According to corresponding author Yazad Irani, PhD, a post-doctoral researcher in the GVL and Immunotherapy group at SAHMRI, this work could save more patients with CML from the physical and financial costs related to treatment with tyrosine kinase inhibitors (TKIs).2

“With TKI treatment, many patients get to the stage where they have no detectable cancer in their blood,” Irani said in a press release. “About half of these patients can safely stop taking their medication, but it’s very difficult to tell who will remain in remission and who will relapse.”

In this study, researchers characterized effector and suppressor immune response at the time of TKI cessation in patients from the CML8 and CML10 clinical studies, as well as from non-trial patients. The majority of patients were on imatinib (Gleevec; n = 42), compared to second generation TKI (dasatinib [Sprycel], n = 6; nilotinib [Tasigna], n = 11). The minimum follow-up for TFR patients was 12 months, and median follow-up was 4 years.

Overall, a total of 59 patients who stopped TKI were included, of whom 27 (45.8%) subsequently achieved TFR. Moreover, natural killer (NK) cells with increased expression of activating NK receptors were found to be higher in patients who achieved TFR. However, there was no difference in the proportion of CD4+ or CD8+ T-cells. Even further, researchers found that T-reg and Mo-MDSCs were collectively decreased in TFR patients, indicating that the effector and suppressor arms of the immune system may work together to mediate TFR. 

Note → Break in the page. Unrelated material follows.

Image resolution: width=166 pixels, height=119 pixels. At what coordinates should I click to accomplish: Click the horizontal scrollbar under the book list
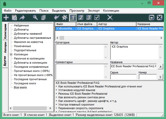[109, 38]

The cohort of patients from CML10 were placed in a discovery cohort, which was used to generate a predictive model using logistic regression. The authors found that patients classified into the high-risk group were more likely to relapse, compared to the low-risk group (HR, 7.4; 95% CI, 2.9-19.1). Additionally, the model was successfully validated on the independent CML8 cohort (HR, 8.3; 95% CI, 2.2-31.3). 

“Now that we know what to look for, we should be able to predict with far more accuracy who will make a successful attempt at TFR,” Irani said. “This has broad implications, not least of all that unsuccessful TFR attempts can have a major psychological impact on the patient and can significantly delay their next attempt at stopping treatment.”

Ultimately, the researchers suggested that an accurate predictive biomarker which incorporates the most relevant immune parameters would allow for an objective estimation of each patient’s probability of achieving TFR before they stop TKI therapy, which would aid in clinical decision-making and reduce uncertainty of TFR success. Through the findings of this study, they proposed that an effector-suppressor score measured at the time of TKI discontinuation may be a biomarker of immune surveillance and fitness, and may additionally prove to be highly predictive of TFR. 

“Our findings represent a significant advance in the clinical management of CML, whereby patients who are more likely to have successful TFR are identified early so that unnecessary additional treatment is avoided,” the authors wrote. “Our score could also identify patients at higher risk of relapse for interventional strategies, such as vaccination or other immunotherapy, in order to improve their chances of successful TFR.”


1. Irani YD, Hughes A, Clarson J, et al. Successful treatment-free remission in chronic myeloid leukemia and its association with reduced immune suppressors and increased natural killer cells. British Journal of Haematology. doi:10.1111/bjh.16718.

2. SAHMRI. Immune clues to help leukemia patients safely stop treatment. SAHMRI website. Published May 2, 2020. sahmri.org/precision-medicine-theme/news-290/. Accessed May 11, 2020.